Public | Automated Build

Last pushed: 10 days ago
Short Description
A DCAT-AP validator for the Flemish Open Data Portal.
Full Description

#+TITLE: VODAP-DCATAP-VALIDATION

  • Introduction

The [[https://www.w3.org/TR/vocab-dcat/][Data Catalog Vocabulary]] (DCAT) is an RDF schema targeting the
exchanging of data catalogs (e.g. for harvesting, etc.). It defines
the common meta-data relationships and properties to describe data
source references or indeed a set of references. [[https://joinup.ec.europa.eu/asset/dcat_application_profile/asset_release/dcat-ap-v11][DCAT-AP]] is a
specialisation of DCAT targetting European public sector data portals.

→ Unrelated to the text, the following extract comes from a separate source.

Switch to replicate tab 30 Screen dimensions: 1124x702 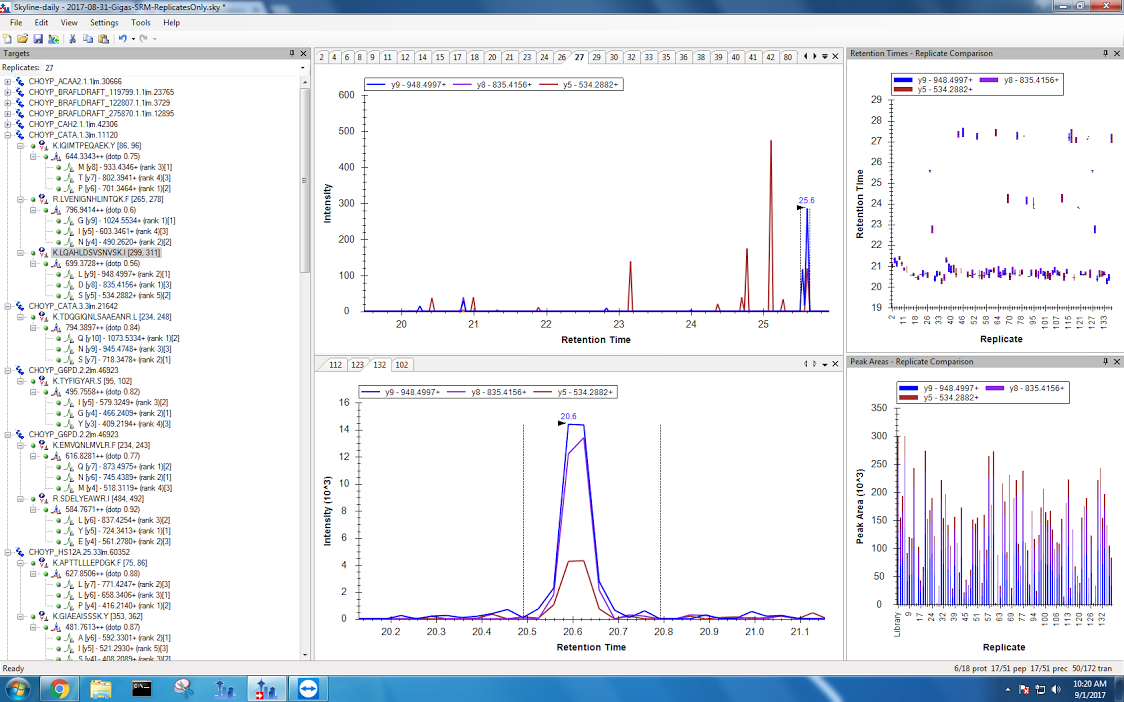614,57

Making such meta-data catalogs available as RDF is typically an
incremental operation, for which some form of validator will greatly
improve the speed and usefullness of the created catalog (reducing the
turn around time). The vodap_validator is a variant of the
[[https://github.com/SEMICeu/dcat-ap_validator][dcat-ap_validator]] tool which allows this validation to be performed
on demand and which will produce a report based on executing sparql
queries on the RDF data source.

The main entry point to the system is a HTML form, which will accepts
a URL reference to an RDF catalog. This will be accessible via the
link, when using the vagrant environment:

http://localhost:80/vodap_validator/

The catalog to be downloaded must be a single publically accessible
document containing RDF in XML or NTriple format. Submitting the form
triggers a downloading of the referenced catalog, execution of the
validation rules and the generation of a HTML report.
** System Outline

To reduce the deployment costs and issues, docker and docker-compose
have been used to co-ordinate the deployment of the webservice and the
associated virtuoso service. Virtuoso is used as the temporary work
RDF store against which the validation rules are executed.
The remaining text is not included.